In this case Hubert was occupying a vehicle which was “similarly insured” at the time she received her injuries. However, she seeks to distinguish Cannon on the basis that she, unlike the injured party in Cannon, is the named insured of the policy under which she is seeking to recover. We are constrained to disagree that such a distinction can be made. In Georgia American Ins. Co. v. Burnsed, 196 Ga. App. 626, 627 (396 SE2d 793), cert. denied, 196 Ga. App. 908 (1990), this court, applying the holding in Cannon, found that a named insured injured while occupying a similarly insured vehicle “cannot be considered an insured under his personal policy in this instance” and thus could not stack basic no-fault benefits provided by his own policy.
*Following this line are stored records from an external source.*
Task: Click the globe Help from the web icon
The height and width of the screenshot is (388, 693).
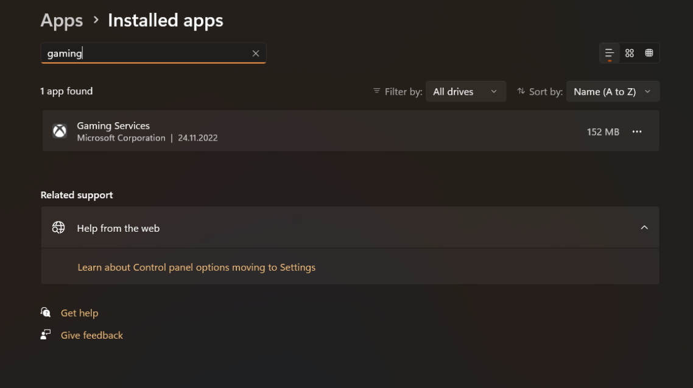Action: [58, 228]
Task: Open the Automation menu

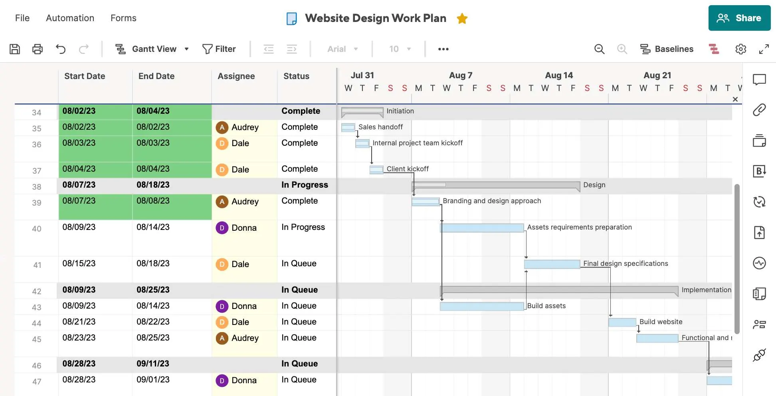Action: pyautogui.click(x=70, y=18)
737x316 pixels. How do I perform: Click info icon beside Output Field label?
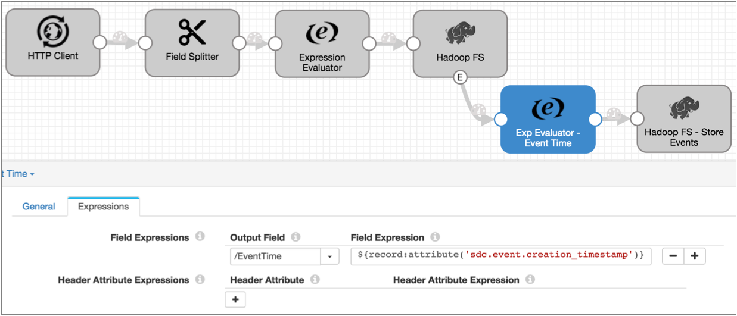click(296, 237)
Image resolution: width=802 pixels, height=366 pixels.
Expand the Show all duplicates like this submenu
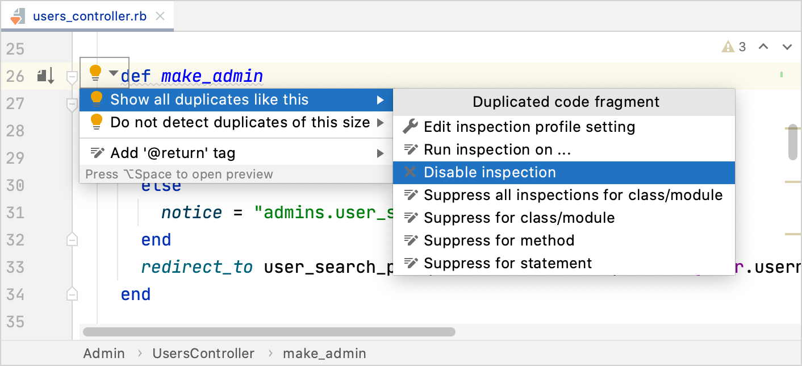click(227, 99)
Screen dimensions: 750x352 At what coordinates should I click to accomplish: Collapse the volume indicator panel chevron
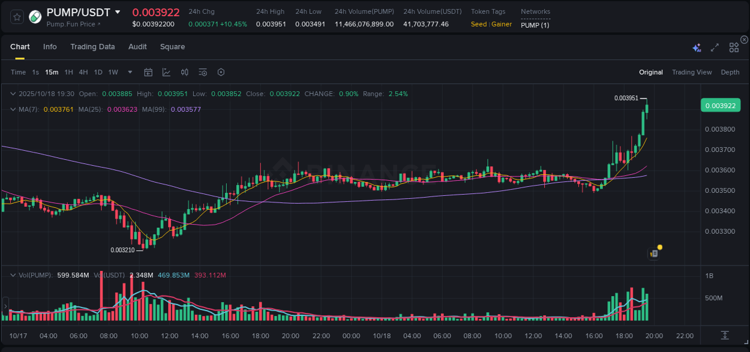point(12,275)
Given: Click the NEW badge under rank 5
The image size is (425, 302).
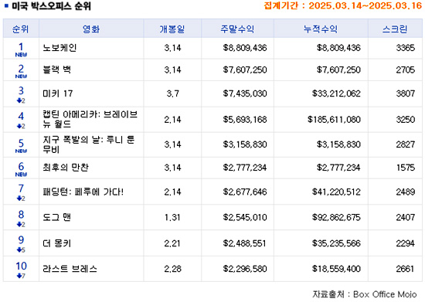Looking at the screenshot, I should pos(21,151).
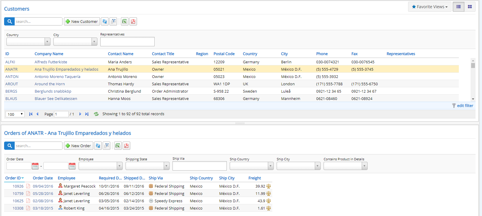
Task: Export customers grid to PDF
Action: (x=133, y=21)
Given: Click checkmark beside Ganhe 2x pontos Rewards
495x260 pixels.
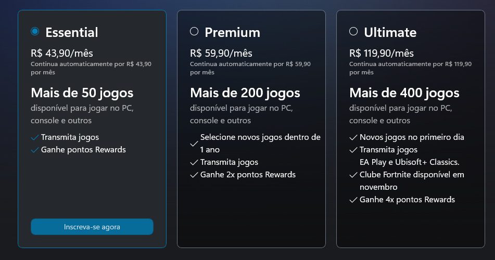Looking at the screenshot, I should [194, 175].
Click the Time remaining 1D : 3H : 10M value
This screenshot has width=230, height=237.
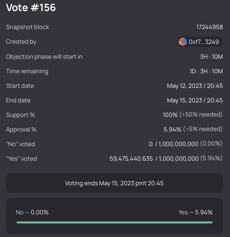(x=206, y=71)
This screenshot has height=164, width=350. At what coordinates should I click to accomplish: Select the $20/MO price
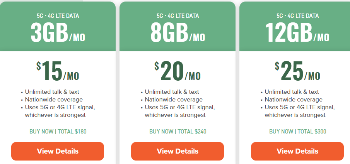[178, 71]
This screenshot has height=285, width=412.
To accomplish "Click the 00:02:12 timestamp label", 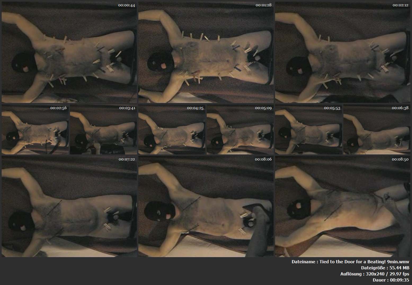I will point(400,5).
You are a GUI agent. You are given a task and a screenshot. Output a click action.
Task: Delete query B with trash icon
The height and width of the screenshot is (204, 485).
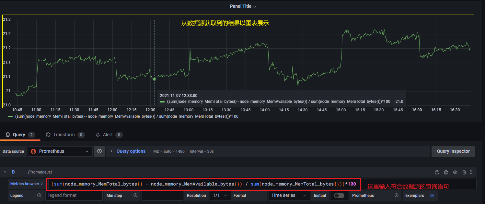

Such is the situation in the case at bar. Consequently, the trial court’s order granting summary judgment to Southern General and denying summary judgment to Hubert is affirmed.1 See also Slack v. Superior *176Ins. Co., 198 Ga. App. 281 (401 SE2d 307) (1991); Capes v. Bretz, 195 Ga. App. 467 (1) (393 SE2d 702) (1990); cf. Thomas v. Ga. American Ins. Co., 193 Ga. App. 260 (387 SE2d 401) (1989).
Decided March 4, 1992.
Dallas, Fowler & Wills, Samuel A. Fowler, Jr., for appellant.
Glover & Blount, Percy J. Blount, for appellee.

Judgment affirmed.

Beasley and Andrews, JJ., concur.

 Although Hubert argues that, notwithstanding the statutory definition of insured relied on by the court in Cannon, supra, she is an insured as that term is defined in her policy and thus entitled to benefits under that policy, the record shows that she did not assert that *176argument in the court below nor has she included a copy of the insurance policy on which she is now relying in the record on appeal. Consequently, we need not address the merits of this argument.